Upon the incorporation limited liability companies acquire separate legal personality separate from that of its members. Therefore, the company can sue and be sued in its own name and has its own rights, obligations and liabilities which are separate and distinct from those of its shareholders and directors. This legal fiction provides numerous advantages to traders, who can trade behind the protection of separate legal personality, leaving their assets separate from that of the company. However, this safety valve is not always an absolute notion and is subject to exceptions.
As provided for by the Companies Act (‘the Act’), shareholders are merely responsible for that amount, if any, not paid on their shares. Maltese law, therefore, upholds the free flow of business and investment and mitigates any potential risk which may come about when entering into transactions. Despite its advantageous nature, the notion of separate juridical personality is not absolute. Maltese law, in fact, caters for certain instances where the ‘lifting of the corporate veil’ may occur.
By ‘lifting of the corporate veil’, one refers to situations where the law or the courts decide to consider factors that go beyond the juridical personality of the company. This, essentially, means that directors, company secretaries and even shareholders could be found liable for any actions or debts with which the company would have been burdened.
The lifting of the corporate veil happens by operation of the law in many instances, such as fraudulent and wrongful trading. Therefore, in these and other similar instances, the corporate veil would be lifted through the provisions of the Act.
In the case of fraudulent trading, where a company is being wound up and there are indications that its business operations have been carried out with the sole intention of defrauding its creditors or other persons, the court may, when allowed by law, hold any persons who would have been knowingly parties of such acts, personally responsible for all or any of the debts or other liabilities of the company.
In such cases, the law imposes criminal sanctions on the wrongdoer, potentially leading to imprisonment. In this regard, the law is quite vast, making explicit reference to ‘any persons’ that may have been involved in the wrongdoing, in such a way that the persons responsible could also be shareholders, managers or even employees who would have been involved, not merely the company’s directors or officers. However, with the penalty here being criminal in nature, the burden of proof for criminal law is required.
On the other hand, wrongful trading arises where a company has been dissolved and it appears that a director of said company knew, or ought to have known prior to the actual dissolution, that there were no reasonable grounds on which to avoid the dissolution due to its insolvency. Here, the court would declare the director liable to make a payment towards the company’s assets as it deems fit.

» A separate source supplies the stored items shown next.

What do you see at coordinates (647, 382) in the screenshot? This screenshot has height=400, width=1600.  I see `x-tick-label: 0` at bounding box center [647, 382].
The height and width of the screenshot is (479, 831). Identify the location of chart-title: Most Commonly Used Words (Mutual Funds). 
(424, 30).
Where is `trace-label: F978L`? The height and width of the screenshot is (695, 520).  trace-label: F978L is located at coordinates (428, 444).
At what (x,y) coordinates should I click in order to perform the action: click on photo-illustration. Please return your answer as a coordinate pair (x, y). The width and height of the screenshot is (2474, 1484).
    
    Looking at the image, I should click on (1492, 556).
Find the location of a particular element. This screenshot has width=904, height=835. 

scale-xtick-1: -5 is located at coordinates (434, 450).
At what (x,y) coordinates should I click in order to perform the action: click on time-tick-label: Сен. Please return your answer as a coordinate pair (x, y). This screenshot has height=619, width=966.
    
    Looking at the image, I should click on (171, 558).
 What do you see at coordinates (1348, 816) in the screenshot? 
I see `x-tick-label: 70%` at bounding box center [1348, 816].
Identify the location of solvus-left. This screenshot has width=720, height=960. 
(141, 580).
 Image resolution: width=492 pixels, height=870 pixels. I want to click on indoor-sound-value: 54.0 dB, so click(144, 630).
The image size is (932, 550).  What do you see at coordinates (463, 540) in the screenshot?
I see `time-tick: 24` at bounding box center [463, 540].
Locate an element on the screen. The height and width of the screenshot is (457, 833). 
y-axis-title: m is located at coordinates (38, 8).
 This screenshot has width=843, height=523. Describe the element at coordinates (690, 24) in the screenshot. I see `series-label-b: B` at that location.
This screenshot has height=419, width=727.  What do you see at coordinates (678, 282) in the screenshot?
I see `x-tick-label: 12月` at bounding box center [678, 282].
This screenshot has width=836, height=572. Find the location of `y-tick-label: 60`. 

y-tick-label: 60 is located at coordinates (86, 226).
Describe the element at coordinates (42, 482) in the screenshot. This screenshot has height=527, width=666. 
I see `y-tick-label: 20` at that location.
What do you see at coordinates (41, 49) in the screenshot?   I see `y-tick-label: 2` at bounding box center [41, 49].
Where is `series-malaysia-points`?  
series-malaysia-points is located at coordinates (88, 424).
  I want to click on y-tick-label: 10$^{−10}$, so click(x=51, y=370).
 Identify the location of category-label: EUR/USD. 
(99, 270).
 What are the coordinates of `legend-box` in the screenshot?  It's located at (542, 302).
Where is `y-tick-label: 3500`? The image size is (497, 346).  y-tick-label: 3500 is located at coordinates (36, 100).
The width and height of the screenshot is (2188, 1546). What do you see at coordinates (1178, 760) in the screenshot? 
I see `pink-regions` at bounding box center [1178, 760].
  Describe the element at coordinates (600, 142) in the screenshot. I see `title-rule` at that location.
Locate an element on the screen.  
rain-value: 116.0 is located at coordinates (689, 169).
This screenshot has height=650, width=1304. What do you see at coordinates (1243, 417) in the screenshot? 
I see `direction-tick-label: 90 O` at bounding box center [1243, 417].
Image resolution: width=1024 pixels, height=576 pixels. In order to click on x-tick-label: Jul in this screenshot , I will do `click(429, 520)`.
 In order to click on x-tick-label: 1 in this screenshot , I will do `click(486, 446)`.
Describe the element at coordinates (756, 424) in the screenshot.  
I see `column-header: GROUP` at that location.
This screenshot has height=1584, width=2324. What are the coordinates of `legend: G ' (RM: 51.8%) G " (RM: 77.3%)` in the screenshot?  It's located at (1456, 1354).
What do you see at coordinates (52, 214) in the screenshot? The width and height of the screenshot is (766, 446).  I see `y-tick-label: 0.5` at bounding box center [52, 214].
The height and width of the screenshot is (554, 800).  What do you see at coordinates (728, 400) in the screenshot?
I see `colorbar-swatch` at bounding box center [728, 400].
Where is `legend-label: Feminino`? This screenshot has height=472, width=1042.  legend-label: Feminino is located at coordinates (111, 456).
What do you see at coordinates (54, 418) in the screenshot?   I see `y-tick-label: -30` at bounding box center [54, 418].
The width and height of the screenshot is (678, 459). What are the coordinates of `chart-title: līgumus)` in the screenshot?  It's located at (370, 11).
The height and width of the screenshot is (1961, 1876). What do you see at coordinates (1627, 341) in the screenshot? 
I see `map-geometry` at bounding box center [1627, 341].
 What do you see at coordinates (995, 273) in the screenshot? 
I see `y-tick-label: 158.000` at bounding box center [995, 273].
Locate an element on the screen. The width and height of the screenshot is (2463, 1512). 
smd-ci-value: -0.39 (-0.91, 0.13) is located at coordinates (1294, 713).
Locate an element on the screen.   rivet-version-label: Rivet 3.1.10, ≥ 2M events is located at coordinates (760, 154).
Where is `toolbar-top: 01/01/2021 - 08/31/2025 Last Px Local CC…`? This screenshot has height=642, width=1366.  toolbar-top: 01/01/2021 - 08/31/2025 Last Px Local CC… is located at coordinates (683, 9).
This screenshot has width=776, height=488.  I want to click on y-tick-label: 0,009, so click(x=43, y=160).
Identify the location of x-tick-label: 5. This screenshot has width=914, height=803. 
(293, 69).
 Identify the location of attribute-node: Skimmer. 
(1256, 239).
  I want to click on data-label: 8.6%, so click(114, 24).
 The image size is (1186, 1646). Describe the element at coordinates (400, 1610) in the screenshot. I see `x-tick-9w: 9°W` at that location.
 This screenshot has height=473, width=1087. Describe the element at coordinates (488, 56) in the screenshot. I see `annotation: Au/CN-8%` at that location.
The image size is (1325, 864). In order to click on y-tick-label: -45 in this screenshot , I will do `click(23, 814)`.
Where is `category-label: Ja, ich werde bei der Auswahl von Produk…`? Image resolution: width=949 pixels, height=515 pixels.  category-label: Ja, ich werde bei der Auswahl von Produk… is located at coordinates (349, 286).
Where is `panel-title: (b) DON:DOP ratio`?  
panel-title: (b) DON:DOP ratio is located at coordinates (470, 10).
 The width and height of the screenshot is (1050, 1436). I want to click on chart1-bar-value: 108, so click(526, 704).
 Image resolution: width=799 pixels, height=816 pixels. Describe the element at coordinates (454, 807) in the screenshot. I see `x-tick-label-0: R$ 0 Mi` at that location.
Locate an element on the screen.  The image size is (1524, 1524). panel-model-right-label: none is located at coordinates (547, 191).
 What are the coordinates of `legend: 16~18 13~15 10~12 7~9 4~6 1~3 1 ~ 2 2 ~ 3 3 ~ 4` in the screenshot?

Even though the wrongful trading provision is limited to directors only, one should take cognisance of the existence of shadow directors, meaning persons who, while not recognised officially as directors of the company, exert such a considerable influence over the affairs of the company that the law considers them to bear identical responsibilities as those of directors. In contrast to the provision for fraudulent trading, for a person to be found liable under this provision, the burden of proof required is that for civil proceedings due to the nature of liability being of a civil nature.
A company may be wound up through initiatives of the court which go beyond the provisions of the Act. Here, the Court would have been asked to lift the corporate veil, particularly in certain situations not catered for by the Act. Fraud, in these contexts, is wider than the interpretation used in the criminal law sphere, since it goes beyond the mere deliberate attempt to be deceitful.
In conclusion, while the concept of separate juridical personality is a staple of Maltese corporate law and, arguably, the point of departure, it is in no way absolute. There are cases where Maltese corporate law and the Maltese courts have gone beyond this notion, with a view to protecting the general body of creditors of the company.